Extracted text:
────────

Reading this story, I am struck by the similarity to professional orchestral music. There may be hundreds of applicants auditioning for one job, and it comes down to a moment in the crucible. A young musician may spend a similar amount as a young pro to travel to an audition, with an instrument that usually costs far more than he can afford, stay in a hotel or crash with friends, and leave with nothing more than the experience. It is wearing, and while the Jordan Spieths of the music world land their jobs before they have to ask themselves how much longer this can go on, the rest struggle along with help from family, part-time employment, freelancing.

While the bitter truth is that not everyone can succeed in making a living playing in an orchestra, or playing golf, I may have a suggestion.

Matthew, I haven't read much in the thread about your mental preparation. I didn't think about it, either, when I was young. But as I got older, and the number of auditions I could reasonably expect to win shrank, I realized that I could not leave my mental state to chance. I noticed that I tended to win auditions that I didn't care about, while jobs I really wanted eluded me. I tended to be in the finals a lot, but never managed to close the deal on a big job. So when I prepared for my audition for the job I now have, I changed dramatically. I determined to leave no stone unturned.

────────

Given data:
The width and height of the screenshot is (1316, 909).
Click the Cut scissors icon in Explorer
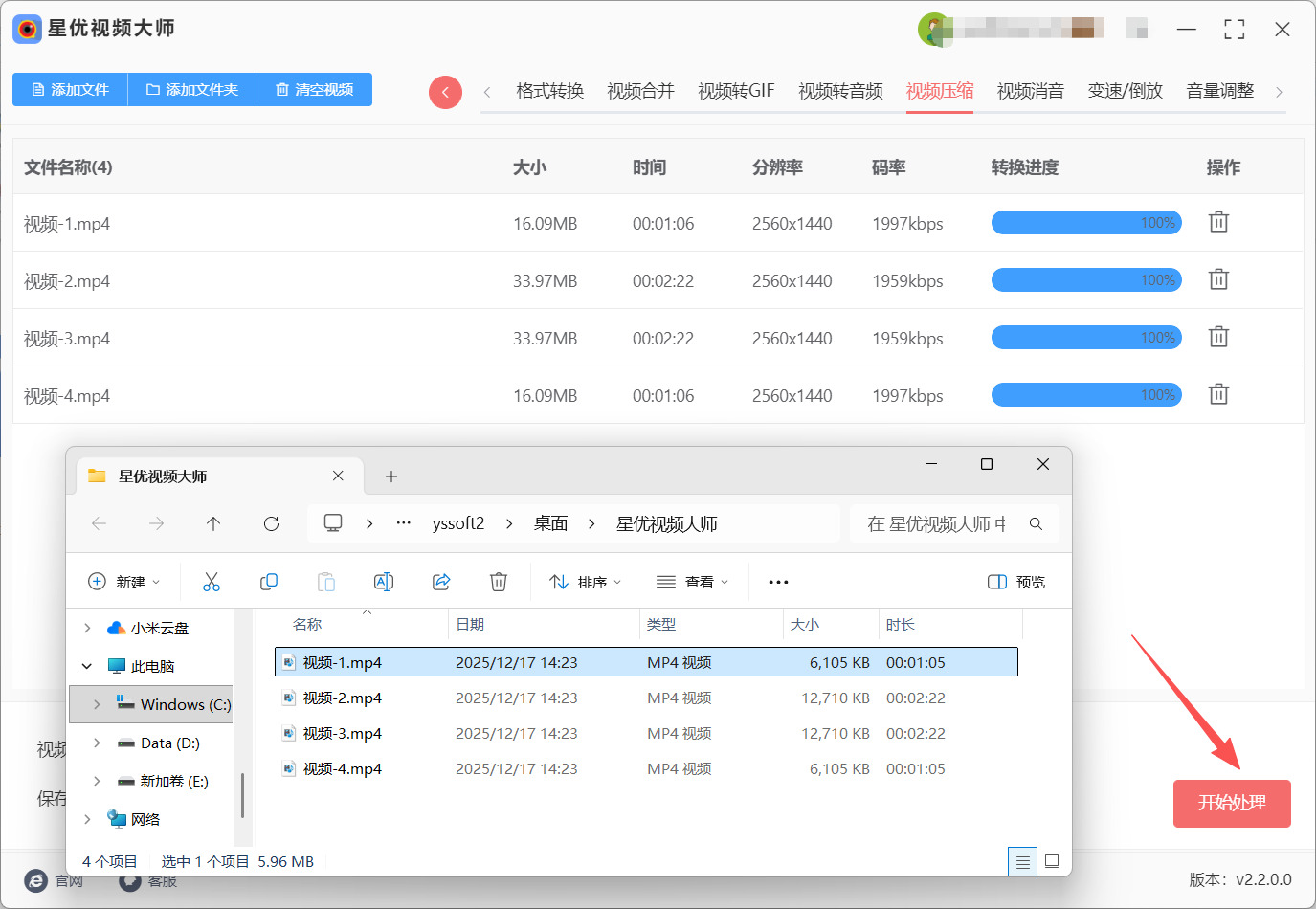click(212, 582)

────────

Given exercise:
Answer the following from the passage on orchestral auditions:
(a) Besides help from family, what two sources of support do struggling musicians rely on?
(b) Which auditions did the writer tend to win?
(c) When preparing for the audition for the current job, what did the writer determine to do?
The lines have no connection to the passage on orchestral auditions.

Written reply:
(a) Part-time employment and freelancing.
(b) Auditions the writer didn't care about.
(c) To leave no stone unturned.